While these movements have been unable to stop the decline in the quantity of rent-controlled dwellings, they have slowed it. In cities with a history of strong tenant movements like New York and San Francisco, anti-gentrification battles have been fought to preserve existing regulations, most notably rent control. In New York, nearly one million apartments are rent stabilized; and due to grassroots pressure, the Rent Guidelines Board in 2015 made the rare decision to ban rent increases on many stabilized apartments for the next 2 years. In the minority of states where municipalities can legally enact rent control, the movement has soared.

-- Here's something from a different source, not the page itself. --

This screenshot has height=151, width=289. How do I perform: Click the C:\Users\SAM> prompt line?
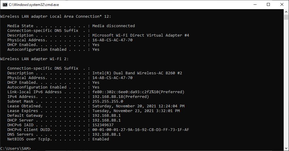[x=16, y=148]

Richmond, CA has recently imposed rent controls, and organizers in cities from Chicago to Long Beach, CA to Providence, RI are campaigning for rent control..
Linking anti-gentrification and houselessness
In Seattle, a new coalition called Housing For All/Stop the Sweeps has formed with two demands: end the city and police sweeps of houseless camps; and build 24,000 units of affordable housing. In New York City, the group Brooklyn Anti-Gentrification Network organizes protests linking racism and police violence to gentrification. “Springfield No One Leaves” in Springfield MA, prevents the eviction of foreclosed homes by occupying banks and blockading evictions. “Homes Not Jails” in San Francisco has organized covert squats that directly house people, and engaged in public protest squats in vacant public housing units. The Boston Displacement Mapping Project is an educational tool collecting data on the eviction and housing crisis in Boston.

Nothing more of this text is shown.